Prozess Zeugin spricht über Chaos bei Loveparade

Düsseldorf · Im Loveparade-Prozess hat die Beweisaufnahme begonnen. Die erste Zeugin berichtete gestern, wie sie vor sieben Jahren in Duisburg in das tödliche Gedränge geriet. Ihre Schwester habe sich auf dem Loveparade-Gelände an einer Glasscherbe die Hand verletzt, berichtete die 31-jährige Auszubildende stockend und schwer atmend.

Auf der Suche nach medizinischer Hilfe sei sie dann mit ihr in das Gedränge geraten. Eine Kette aus Polizisten habe sie am Verlassen des Geländes gehindert. Die Kette sei dann auseinandergerissen worden und das Gedränge habe zugenommen. Ihre Schwester habe noch gefleht: „Halt meine Hand fest, lass ja nicht los.“ Doch dann sei sie weggerissen worden. „Der Druck war so stark. Ich habe sie aus den Augen verloren. Wir wurden von vorne und von hinten gedrückt, wie Sardinen in der Büchse. Ich bekam keine Luft. Man konnte sich nicht bewegen.“

Ein junger Mann habe ihr noch geholfen. Beim Versuch, eine Treppe an der Zugangsrampe zu erreichen, sei sie dann aber gestürzt. Menschen hätten auf ihr gelegen. „Links von mir lag ein junges Mädchen und rief: ‚Hilf mir, hilf mir.’ Aber das ging nicht.“, sagte die Duis­burgerin. Mehr wisse sie nicht, sie sei dann auf der Intensivstation wieder aufgewacht.
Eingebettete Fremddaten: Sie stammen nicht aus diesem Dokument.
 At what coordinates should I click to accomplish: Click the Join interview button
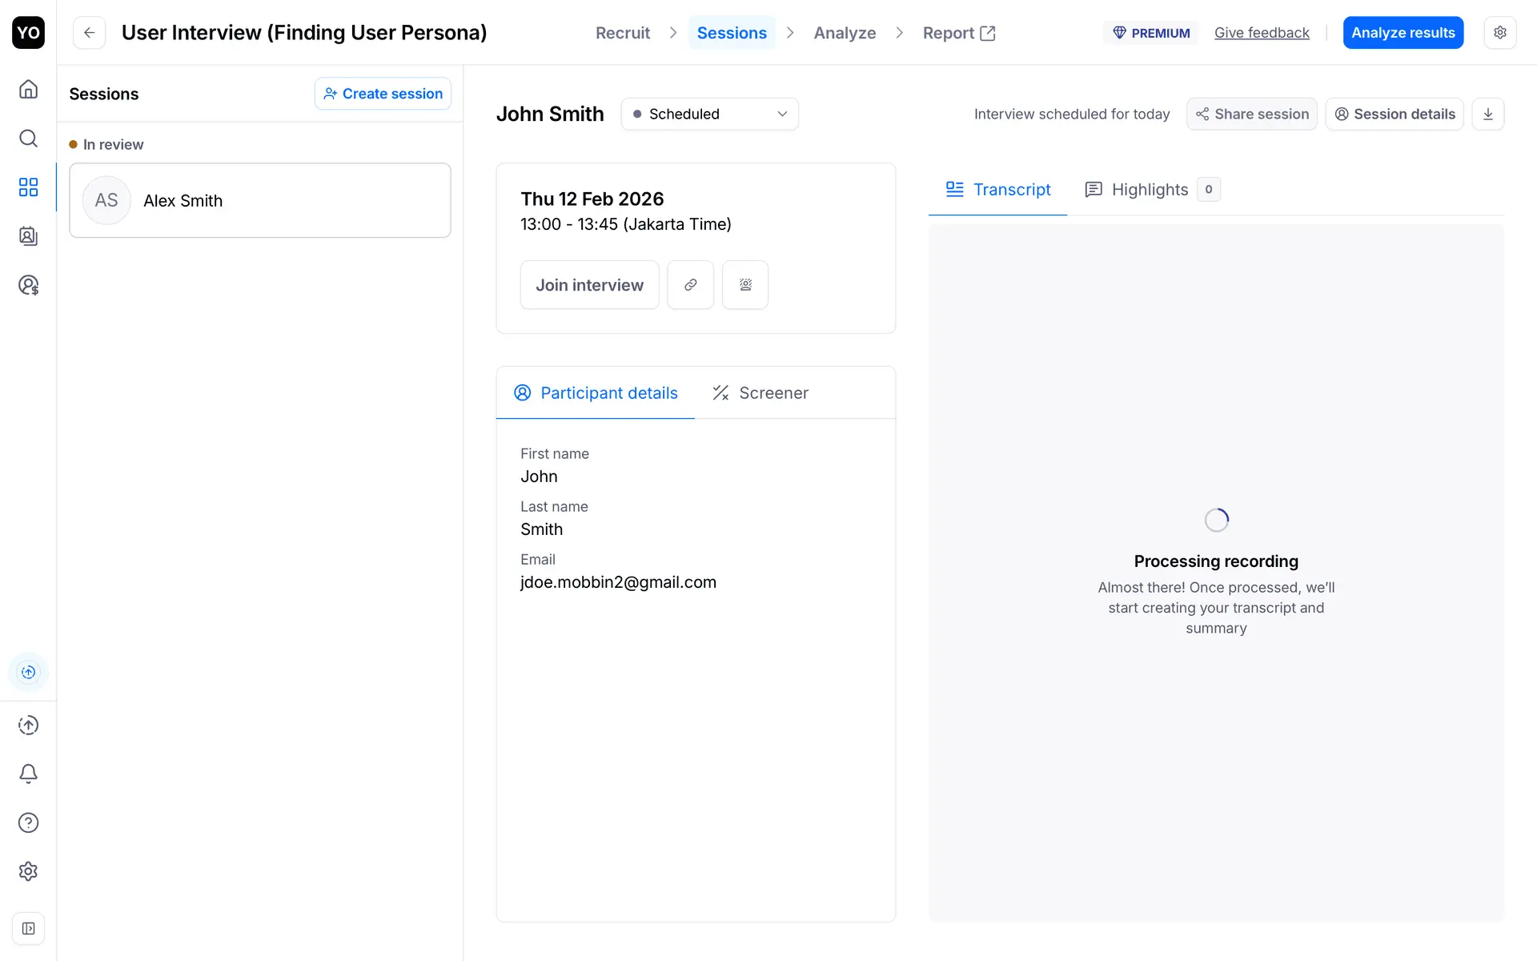pos(589,285)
Zeitlich könne sie das Geschehen kaum einordnen: „Für mich hat es eine Ewigkeit gedauert.“

Ab und zu verspüre sie heute noch „diesen ungeheuren Druck“, sagte die Zeugin. „Wenn ich etwas Bestimmtes rieche oder viele Menschen sehe, kommt das wieder.“ Ein Jahr nach der Katastrophe sei sie sieben Wochen lang in einer psychosomatischen Klinik gewesen. Sie habe immer noch Schuldgefühle, weil sie der jungen Frau neben ihr nicht habe helfen können. Ihre Schwester habe überlebt, berichtete die Frau.

Beim Loveparade-Unglück am 24. Juli 2010 in Duisburg waren im Gedränge 21 Menschen gestorben und mindestens 652 verletzt worden. Wegen fahrlässiger Tötung und fahrlässiger Körperverletzung sind sechs Mitarbeiter der Stadt Duisburg und vier Mitarbeiter des Veranstalters des Techno-Festivals, Lopavent, angeklagt. Der Prozess hatte im vergangenen Dezember begonnen. Aus Platzgründen findet das Verfahren des Duisburger Landgerichts in der Düsseldorfer Messe statt.